In English: for every dollar of their own money, some funds have nearly seven dollars of borrowed capital working. That’s a phenomenal wealth-generation machine. Right up until it isn’t.
The leverage ladder reaches into crypto
According to a survey from AIMA and PwC, 55% of traditional hedge funds reported exposure to digital assets in 2025, up from 47% the prior year. Even more telling, 71% of those funds plan to increase their crypto allocations going forward. The actual dollar amounts committed to digital assets remain relatively modest, but the trajectory is clear: traditional finance is wading deeper into crypto waters, and it’s bringing its leverage habits along for the swim.

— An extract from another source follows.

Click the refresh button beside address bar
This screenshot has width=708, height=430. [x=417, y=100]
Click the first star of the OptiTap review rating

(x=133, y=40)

Bitcoin’s recent trajectory illustrates exactly why that should concern people. After peaking above $126,000, Bitcoin has since faced a sharp decline, with leveraged positions amplifying the downside in ways that are painfully familiar to anyone who watched the 2022 crypto unwind. When traders are borrowing heavily to bet on an asset, even modest price drops can trigger cascading liquidations. Each forced sale pushes prices lower, which triggers more liquidations, which pushes prices lower still.
Regulators are paying attention
The Federal Reserve and the Bank for International Settlements have both escalated their scrutiny of leverage across the financial system.
The crypto wrinkle adds a new dimension. When traditional hedge funds carry leveraged exposure to digital assets, losses in crypto markets can flow back into the traditional financial system. The 55% of hedge funds now touching digital assets represent a meaningful channel for cross-market contagion that didn’t exist five years ago.
What this means for investors and traders
For crypto traders specifically, the growing institutional presence is a double-edged dynamic. On one hand, institutional capital brings liquidity and, theoretically, more sophisticated risk management. On the other hand, it means that the next time a large fund faces margin calls on its traditional portfolio, it may liquidate its crypto positions to raise cash, creating selling pressure that has nothing to do with crypto fundamentals.
The 71% of hedge funds planning to increase their digital asset allocations suggests this interconnection will only deepen. More institutional money flowing into crypto through leveraged vehicles means the crypto market’s correlation with traditional risk assets is likely to increase, not decrease.